#### GIVEN INSTRUCTION:
Reproduce each of the following entries verbatim, line for line.

+---+

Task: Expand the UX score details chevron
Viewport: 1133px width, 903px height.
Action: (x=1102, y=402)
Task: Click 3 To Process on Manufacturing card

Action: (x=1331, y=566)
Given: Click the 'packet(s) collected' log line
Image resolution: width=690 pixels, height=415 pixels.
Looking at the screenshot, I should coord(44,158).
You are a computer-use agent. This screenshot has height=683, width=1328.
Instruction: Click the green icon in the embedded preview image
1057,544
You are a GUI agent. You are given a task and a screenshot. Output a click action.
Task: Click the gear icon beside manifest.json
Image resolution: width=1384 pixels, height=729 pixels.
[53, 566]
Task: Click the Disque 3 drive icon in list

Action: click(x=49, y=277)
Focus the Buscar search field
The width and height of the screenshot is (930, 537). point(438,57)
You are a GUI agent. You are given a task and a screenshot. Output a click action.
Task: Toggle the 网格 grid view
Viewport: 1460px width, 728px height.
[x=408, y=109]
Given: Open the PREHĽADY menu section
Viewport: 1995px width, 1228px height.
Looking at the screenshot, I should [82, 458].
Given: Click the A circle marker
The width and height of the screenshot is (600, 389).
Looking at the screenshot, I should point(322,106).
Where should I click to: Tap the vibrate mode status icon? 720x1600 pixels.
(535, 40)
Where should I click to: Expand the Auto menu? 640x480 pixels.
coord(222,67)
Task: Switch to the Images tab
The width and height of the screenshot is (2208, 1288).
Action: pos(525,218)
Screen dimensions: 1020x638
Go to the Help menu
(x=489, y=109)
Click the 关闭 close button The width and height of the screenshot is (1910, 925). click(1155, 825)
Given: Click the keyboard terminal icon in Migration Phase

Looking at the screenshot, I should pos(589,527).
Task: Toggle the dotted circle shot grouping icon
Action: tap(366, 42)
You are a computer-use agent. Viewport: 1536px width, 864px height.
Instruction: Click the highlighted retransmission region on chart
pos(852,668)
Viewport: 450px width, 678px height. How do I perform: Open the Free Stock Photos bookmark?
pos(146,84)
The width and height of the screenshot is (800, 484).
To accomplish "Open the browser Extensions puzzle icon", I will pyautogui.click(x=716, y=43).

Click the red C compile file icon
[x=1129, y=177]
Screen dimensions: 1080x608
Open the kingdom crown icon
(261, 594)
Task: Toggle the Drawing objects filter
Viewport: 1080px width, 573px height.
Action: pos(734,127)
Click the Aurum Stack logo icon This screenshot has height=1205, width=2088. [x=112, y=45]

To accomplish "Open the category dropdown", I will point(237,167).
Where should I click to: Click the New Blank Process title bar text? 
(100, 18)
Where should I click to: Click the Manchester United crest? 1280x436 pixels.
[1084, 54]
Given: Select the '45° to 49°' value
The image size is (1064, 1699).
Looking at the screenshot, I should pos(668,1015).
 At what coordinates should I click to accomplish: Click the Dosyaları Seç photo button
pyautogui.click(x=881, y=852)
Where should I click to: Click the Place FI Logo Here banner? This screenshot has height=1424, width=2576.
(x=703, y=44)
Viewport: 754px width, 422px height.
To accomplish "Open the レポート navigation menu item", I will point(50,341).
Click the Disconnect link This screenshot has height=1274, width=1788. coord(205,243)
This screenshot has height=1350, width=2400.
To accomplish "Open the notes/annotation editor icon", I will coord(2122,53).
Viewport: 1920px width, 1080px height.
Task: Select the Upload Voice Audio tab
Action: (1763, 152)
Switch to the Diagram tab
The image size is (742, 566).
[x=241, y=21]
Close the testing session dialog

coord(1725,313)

+---+

#### SOLUTION BELOW:
Task: Expand the UX score details chevron
Viewport: 1133px width, 903px height.
Action: (x=1102, y=402)
Task: Click 3 To Process on Manufacturing card

Action: (x=1331, y=566)
Given: Click the 'packet(s) collected' log line
Image resolution: width=690 pixels, height=415 pixels.
Looking at the screenshot, I should coord(44,158).
You are a computer-use agent. This screenshot has height=683, width=1328.
Instruction: Click the green icon in the embedded preview image
1057,544
You are a GUI agent. You are given a task and a screenshot. Output a click action.
Task: Click the gear icon beside manifest.json
Image resolution: width=1384 pixels, height=729 pixels.
[53, 566]
Task: Click the Disque 3 drive icon in list

Action: click(x=49, y=277)
Focus the Buscar search field
The width and height of the screenshot is (930, 537). point(438,57)
You are a GUI agent. You are given a task and a screenshot. Output a click action.
Task: Toggle the 网格 grid view
Viewport: 1460px width, 728px height.
[x=408, y=109]
Given: Open the PREHĽADY menu section
Viewport: 1995px width, 1228px height.
Looking at the screenshot, I should [82, 458].
Given: Click the A circle marker
The width and height of the screenshot is (600, 389).
Looking at the screenshot, I should point(322,106).
Where should I click to: Tap the vibrate mode status icon? 720x1600 pixels.
(535, 40)
Where should I click to: Expand the Auto menu? 640x480 pixels.
coord(222,67)
Task: Switch to the Images tab
The width and height of the screenshot is (2208, 1288).
Action: pos(525,218)
Screen dimensions: 1020x638
Go to the Help menu
(x=489, y=109)
Click the 关闭 close button The width and height of the screenshot is (1910, 925). click(1155, 825)
Given: Click the keyboard terminal icon in Migration Phase

Looking at the screenshot, I should pos(589,527).
Task: Toggle the dotted circle shot grouping icon
Action: tap(366, 42)
You are a computer-use agent. Viewport: 1536px width, 864px height.
Instruction: Click the highlighted retransmission region on chart
pos(852,668)
Viewport: 450px width, 678px height. How do I perform: Open the Free Stock Photos bookmark?
pos(146,84)
The width and height of the screenshot is (800, 484).
To accomplish "Open the browser Extensions puzzle icon", I will pyautogui.click(x=716, y=43).

Click the red C compile file icon
[x=1129, y=177]
Screen dimensions: 1080x608
Open the kingdom crown icon
(261, 594)
Task: Toggle the Drawing objects filter
Viewport: 1080px width, 573px height.
Action: pos(734,127)
Click the Aurum Stack logo icon This screenshot has height=1205, width=2088. [x=112, y=45]

To accomplish "Open the category dropdown", I will point(237,167).
Where should I click to: Click the New Blank Process title bar text? 
(100, 18)
Where should I click to: Click the Manchester United crest? 1280x436 pixels.
[1084, 54]
Given: Select the '45° to 49°' value
The image size is (1064, 1699).
Looking at the screenshot, I should pos(668,1015).
 At what coordinates should I click to accomplish: Click the Dosyaları Seç photo button
pyautogui.click(x=881, y=852)
Where should I click to: Click the Place FI Logo Here banner? This screenshot has height=1424, width=2576.
(x=703, y=44)
Viewport: 754px width, 422px height.
To accomplish "Open the レポート navigation menu item", I will point(50,341).
Click the Disconnect link This screenshot has height=1274, width=1788. coord(205,243)
This screenshot has height=1350, width=2400.
To accomplish "Open the notes/annotation editor icon", I will coord(2122,53).
Viewport: 1920px width, 1080px height.
Task: Select the Upload Voice Audio tab
Action: (1763, 152)
Switch to the Diagram tab
The image size is (742, 566).
[x=241, y=21]
Close the testing session dialog

coord(1725,313)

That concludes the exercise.